Notice of Right to File Objections to Report and Recommendation
The parties are advised that they may file specific written objections to this Report and Recommendation with the District Judge. Objections must specifically identify the portions of the Report and Recommendation to which objections are made and the basis for such objections. "[I]n the absence of a timely filed objection, a district court need not conduct a de novo review, but instead must 'only satisfy itself that there is no clear error on the face of the record in order to accept the recommendation.'" Diamond v. Colonial Life & Acc. Ins. Co., 416 F.3d 310 (4th Cir. 2005) (quoting Fed. R. Civ. P. 72 advisory committee's note).
Specific written objections must be filed within fourteen (14) days of the date of service of this Report and Recommendation. 28 U.S.C. § 636(b)(1); Fed. R. Civ. P. 72(b); see Fed. R. Civ. P. 6(a), (d).

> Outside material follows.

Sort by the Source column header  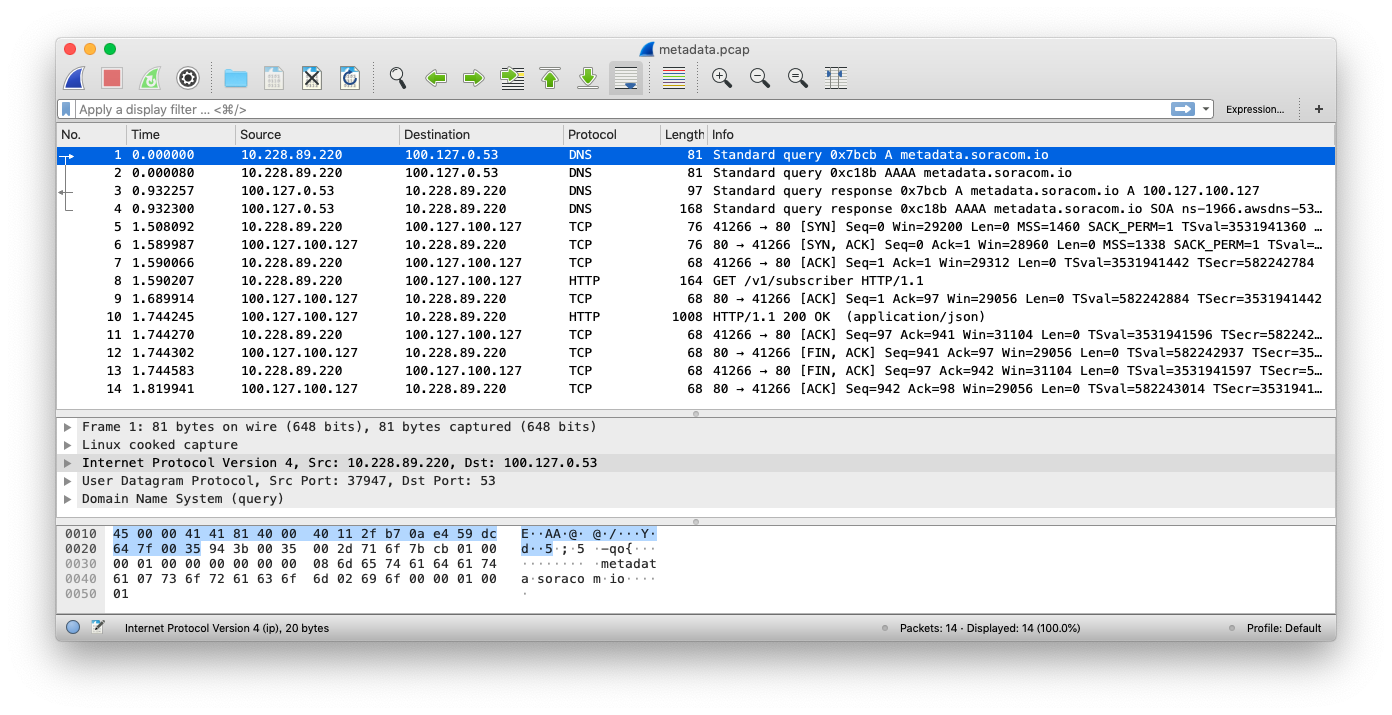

Filing by mail pursuant to Federal Rule of Civil Procedure 5 may be accomplished by mailing objections to:
Robin L. Blume, Clerk
United States District Court
901 Richland Street
Columbia, South Carolina 29201
Failure to timely file specific written objections to this Report and Recommendation will result in waiver of the right to appeal from a judgment of the District Court based upon such Recommendation. 28 U.S.C. § 636(b)(1); Thomas v. Arn, 474 U.S. 140 (1985); Wright v. Collins, 766 F.2d 841 (4th Cir. 1985); United States v. Schronce, 727 F.2d 91 (4th Cir. 1984).